Meisya kaget mendengar suara Edwin yang mengerikan di seberang sana tapi ponsel tetap Meisya dekatkan ke telinganya, tak lama terdengar lagi suara Edwin
"Sayang, masih dengar aku kan"
"Kak apaan sih kok teriak-teriak?"
"Bikin jengkel aja, wanita uler itu nerobos masuk ke ruanganku, dia bisa ngelabui satpam dan resepsionis, mengabaikan larangan Zizi seketarisku dan tiba-tiba nerobos masuk, huuuffff bikin marah, bentar lagi akan aku panggil semua, masa cuman nanganin satu wanita aja bagian depan gak bisa."

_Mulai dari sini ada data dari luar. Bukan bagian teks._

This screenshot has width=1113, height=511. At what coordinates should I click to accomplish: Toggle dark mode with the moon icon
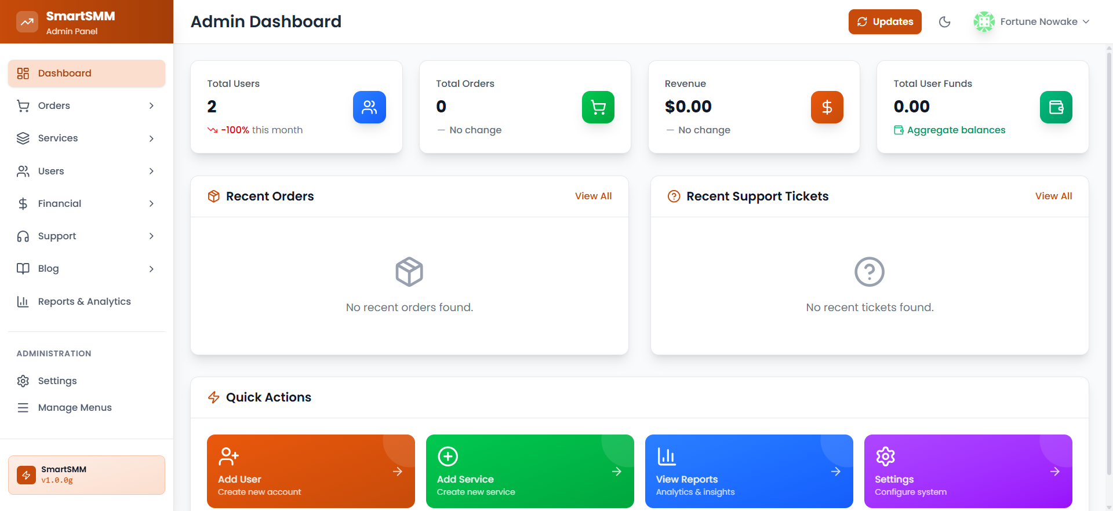pos(944,22)
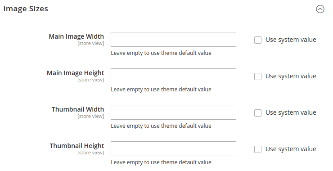Focus the Main Image Height input field
Viewport: 333px width, 171px height.
click(173, 76)
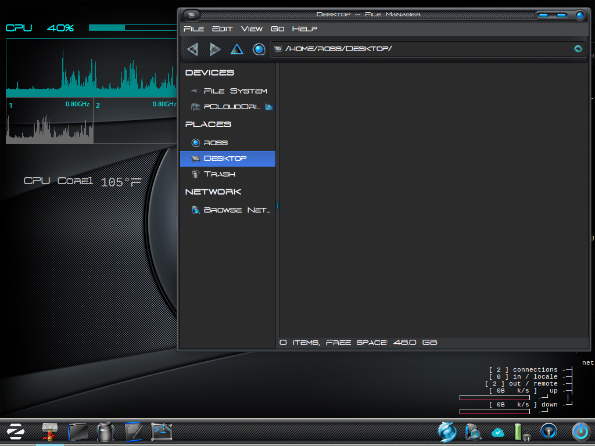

"Ih nakutin wanita kayak gitu kak"
"Makanya Meisya menikahlah deganku, kalo kita ada ikatan, orang nggak akan sembarang ganggu kita."
"Tapi kak kalo emang dasar gatel, meski kita sudah nikah tetep aja gangguin"

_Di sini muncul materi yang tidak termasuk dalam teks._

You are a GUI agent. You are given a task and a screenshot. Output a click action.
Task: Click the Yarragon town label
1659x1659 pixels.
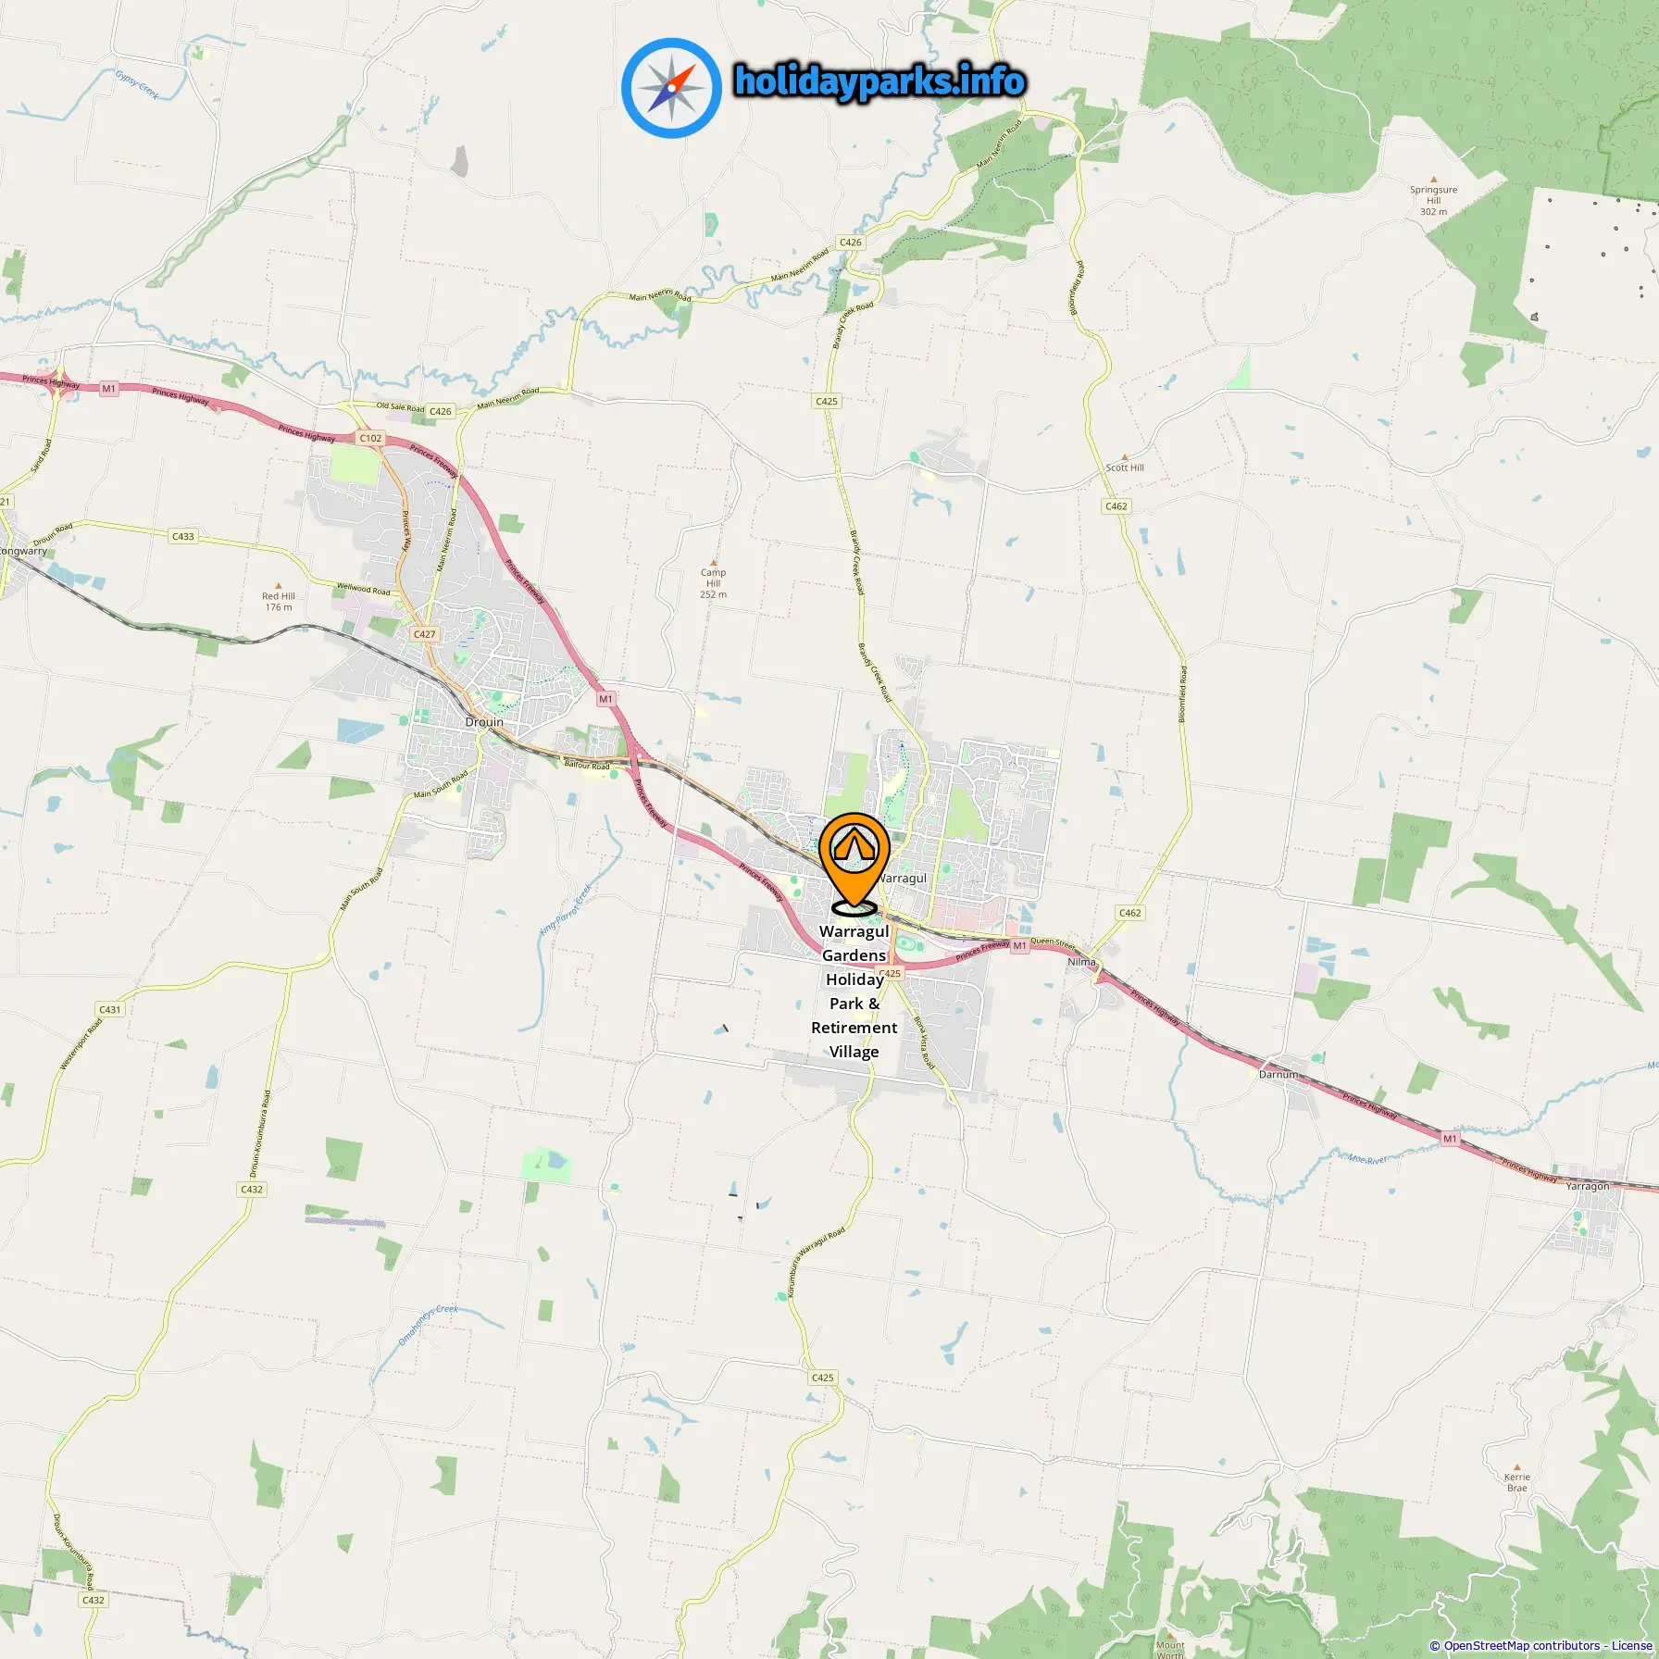click(1587, 1186)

"Setidaknya dia akan malu gangguin suami orang, status suami orang kan yang bikin penilaian dia jadi rendah kalo tetap gangguin aku".
"Iya dah Kak Mei mau kita nikah, bilang sama ibu Minda aku mau."
"Makasih, nggak papa ya aku sama mama mulai nyiapin segala sesuatunya". (terdengar kelegaan pada suara Edwin)
"Iyah nggak papa".
"Ok sayang aku mau persiapan meeting dulu ya, ntar aku sambumg lagi, bai Mei sayang"
"Bai kakak"
Mei menutup ponselnya dan menghembuskan napas dengan berat.
***
Selama kurang lebih seminggu mama James di rumah sakit, Meisya selalu menyempatkan diri membesuk.
Sampai saat ke luar dari rumah sakitpun dan bersiap menuju bandara saat akan ke Perth Mei berada di sisi tante Melda.
Ada kebahagiaan pada sorot mata mama James tiap menatap Meisya. Dan memeluknya erat saat akan kembali ke Perth.
"Kapan-kapan jika Edwin ke sini lagi, sempatkan ke Perth, tante akan sangat senang jika kalian berkunjung," tante Melda memeluk dan mencium pipi Meisya.
"Iya tante, akan saya usahakan," jawab Mei membalas pelukan tante Melda.
"Makasih sudah menemani tante, tante pamit dulu ya Meisya," tante Melda melepas pelukannya dan melangkah pelan dituntun oleh papa James.
Ada kelegaan dalam mata Meisya melihat tante Melda terlihat baik-baik saja.
Meisya hendak melangkah meninggalkan rumah sakit saat ponselnya berbunyi... Ah dari James
"Ya James"
"Aku telpon papa kok nggak diangkat ya".
"Mereka dalam perjalanan ke bandara, baruuu saja, ini aku mau balik ke apartemenku".
"Oh iya iya, makasih sudah nemenin mama."
"Iyah sama-sama".
"Mei".
"Hmmmm.."
"Aku masih sulit ngelupain kamu, semakin aku mau ngelupain, justru semakin aku ingat kamu"
"....."
"Mei masih di situ?"
"Yah, aku akan nikah James, empat bulan lagi?"
"......"
"James Jaaaames"
Tidak ada sahutan, Meisya berteriak-teriak memanggil James tak ada sahutan.
Meisya memasukkan ponselnya dalam tas dan melangkah pelan meninggalkan rumah sakit.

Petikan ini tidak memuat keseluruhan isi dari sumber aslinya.